# Task brief
Restate word for word every line from the top of the data below down through the line that holds "Task: Click the New Purchases label".

Data below:

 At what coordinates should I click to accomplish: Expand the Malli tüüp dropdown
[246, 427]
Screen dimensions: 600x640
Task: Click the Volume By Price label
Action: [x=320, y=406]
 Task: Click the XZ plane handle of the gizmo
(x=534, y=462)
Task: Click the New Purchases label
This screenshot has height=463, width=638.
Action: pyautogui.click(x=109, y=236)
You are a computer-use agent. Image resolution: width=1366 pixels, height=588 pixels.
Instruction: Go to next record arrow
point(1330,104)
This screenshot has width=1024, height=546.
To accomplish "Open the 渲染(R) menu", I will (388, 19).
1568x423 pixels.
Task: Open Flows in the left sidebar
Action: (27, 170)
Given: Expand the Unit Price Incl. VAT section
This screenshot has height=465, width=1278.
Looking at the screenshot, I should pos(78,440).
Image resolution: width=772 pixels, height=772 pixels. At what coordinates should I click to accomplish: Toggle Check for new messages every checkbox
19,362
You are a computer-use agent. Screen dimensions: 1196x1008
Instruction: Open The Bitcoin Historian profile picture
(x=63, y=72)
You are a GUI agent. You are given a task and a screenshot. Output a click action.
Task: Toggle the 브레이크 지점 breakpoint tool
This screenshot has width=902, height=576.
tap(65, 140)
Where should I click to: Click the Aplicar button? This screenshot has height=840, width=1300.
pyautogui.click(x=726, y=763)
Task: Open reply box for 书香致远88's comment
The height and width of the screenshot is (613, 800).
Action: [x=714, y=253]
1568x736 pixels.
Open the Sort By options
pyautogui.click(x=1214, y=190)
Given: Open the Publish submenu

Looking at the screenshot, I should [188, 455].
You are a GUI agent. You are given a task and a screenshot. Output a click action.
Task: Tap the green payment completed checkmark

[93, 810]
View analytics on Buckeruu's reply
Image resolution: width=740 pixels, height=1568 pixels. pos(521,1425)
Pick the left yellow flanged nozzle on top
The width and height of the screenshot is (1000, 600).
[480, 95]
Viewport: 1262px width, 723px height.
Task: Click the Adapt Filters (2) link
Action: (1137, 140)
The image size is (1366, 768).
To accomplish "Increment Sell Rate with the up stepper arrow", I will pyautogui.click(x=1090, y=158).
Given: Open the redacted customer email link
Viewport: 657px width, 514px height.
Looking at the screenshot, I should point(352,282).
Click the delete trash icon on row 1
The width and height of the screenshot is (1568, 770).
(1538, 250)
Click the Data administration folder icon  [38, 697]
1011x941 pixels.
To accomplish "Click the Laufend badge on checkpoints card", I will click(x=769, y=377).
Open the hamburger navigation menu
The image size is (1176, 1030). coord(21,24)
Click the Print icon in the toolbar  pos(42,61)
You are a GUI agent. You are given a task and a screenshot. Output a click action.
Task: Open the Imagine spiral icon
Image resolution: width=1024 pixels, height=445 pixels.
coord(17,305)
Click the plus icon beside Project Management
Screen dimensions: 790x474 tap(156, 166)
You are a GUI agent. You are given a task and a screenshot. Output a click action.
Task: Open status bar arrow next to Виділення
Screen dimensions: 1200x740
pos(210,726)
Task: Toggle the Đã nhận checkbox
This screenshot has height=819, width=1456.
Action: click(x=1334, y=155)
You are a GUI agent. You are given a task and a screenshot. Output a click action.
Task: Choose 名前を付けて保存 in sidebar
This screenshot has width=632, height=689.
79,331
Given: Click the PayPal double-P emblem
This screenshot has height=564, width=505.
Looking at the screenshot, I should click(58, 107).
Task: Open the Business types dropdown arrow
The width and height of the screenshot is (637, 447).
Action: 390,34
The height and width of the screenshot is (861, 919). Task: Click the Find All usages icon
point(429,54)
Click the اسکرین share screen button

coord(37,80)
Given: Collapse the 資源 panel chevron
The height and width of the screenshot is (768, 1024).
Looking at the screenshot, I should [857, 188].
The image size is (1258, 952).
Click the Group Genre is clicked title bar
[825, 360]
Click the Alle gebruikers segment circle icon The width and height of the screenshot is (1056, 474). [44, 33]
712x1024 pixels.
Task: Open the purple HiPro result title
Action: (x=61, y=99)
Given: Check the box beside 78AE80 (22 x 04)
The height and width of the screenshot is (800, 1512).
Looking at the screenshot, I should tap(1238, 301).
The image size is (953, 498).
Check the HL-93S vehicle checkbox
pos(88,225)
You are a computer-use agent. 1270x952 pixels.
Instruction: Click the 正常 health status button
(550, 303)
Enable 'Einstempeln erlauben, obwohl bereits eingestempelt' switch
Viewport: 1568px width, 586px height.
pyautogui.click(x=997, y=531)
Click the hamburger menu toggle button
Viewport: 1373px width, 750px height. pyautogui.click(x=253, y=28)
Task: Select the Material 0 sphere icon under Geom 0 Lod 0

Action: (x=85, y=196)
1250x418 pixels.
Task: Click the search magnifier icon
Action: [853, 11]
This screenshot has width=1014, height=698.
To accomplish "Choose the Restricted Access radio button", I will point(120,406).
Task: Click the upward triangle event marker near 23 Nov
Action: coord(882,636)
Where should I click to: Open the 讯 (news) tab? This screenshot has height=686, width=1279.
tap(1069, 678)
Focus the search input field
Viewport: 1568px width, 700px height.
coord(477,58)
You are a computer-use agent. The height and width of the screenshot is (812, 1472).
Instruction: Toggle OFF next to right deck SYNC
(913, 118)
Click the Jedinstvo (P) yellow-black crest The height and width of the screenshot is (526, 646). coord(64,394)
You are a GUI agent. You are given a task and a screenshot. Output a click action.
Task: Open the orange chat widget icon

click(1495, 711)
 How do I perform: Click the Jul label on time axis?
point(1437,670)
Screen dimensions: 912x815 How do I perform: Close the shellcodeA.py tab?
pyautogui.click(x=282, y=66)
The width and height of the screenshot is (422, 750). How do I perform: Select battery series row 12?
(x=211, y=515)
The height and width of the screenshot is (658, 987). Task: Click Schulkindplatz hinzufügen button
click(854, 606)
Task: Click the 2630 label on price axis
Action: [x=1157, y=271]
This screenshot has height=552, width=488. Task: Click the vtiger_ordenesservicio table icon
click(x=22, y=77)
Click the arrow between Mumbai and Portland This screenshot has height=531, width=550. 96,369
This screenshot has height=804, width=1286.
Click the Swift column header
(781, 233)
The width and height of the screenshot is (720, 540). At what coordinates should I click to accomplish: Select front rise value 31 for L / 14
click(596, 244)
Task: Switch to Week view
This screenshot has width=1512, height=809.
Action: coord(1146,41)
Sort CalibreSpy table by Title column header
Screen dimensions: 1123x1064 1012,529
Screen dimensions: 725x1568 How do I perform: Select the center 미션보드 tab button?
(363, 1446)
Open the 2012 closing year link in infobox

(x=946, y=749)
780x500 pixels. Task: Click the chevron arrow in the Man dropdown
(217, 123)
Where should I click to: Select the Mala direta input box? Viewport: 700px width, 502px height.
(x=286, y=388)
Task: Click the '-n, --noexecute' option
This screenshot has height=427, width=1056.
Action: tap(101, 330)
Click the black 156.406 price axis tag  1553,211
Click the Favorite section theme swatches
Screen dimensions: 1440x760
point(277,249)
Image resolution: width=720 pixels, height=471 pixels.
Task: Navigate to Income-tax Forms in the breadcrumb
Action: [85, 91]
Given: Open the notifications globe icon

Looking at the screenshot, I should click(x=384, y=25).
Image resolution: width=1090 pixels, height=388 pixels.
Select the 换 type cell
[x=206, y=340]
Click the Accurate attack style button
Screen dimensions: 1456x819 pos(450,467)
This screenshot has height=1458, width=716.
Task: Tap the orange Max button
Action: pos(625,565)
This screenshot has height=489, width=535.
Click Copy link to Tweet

End of Data.

# Exercise result
 At what coordinates should I click to accomplish: Expand the Malli tüüp dropdown
[246, 427]
Screen dimensions: 600x640
Task: Click the Volume By Price label
Action: [x=320, y=406]
 Task: Click the XZ plane handle of the gizmo
(x=534, y=462)
Task: Click the New Purchases label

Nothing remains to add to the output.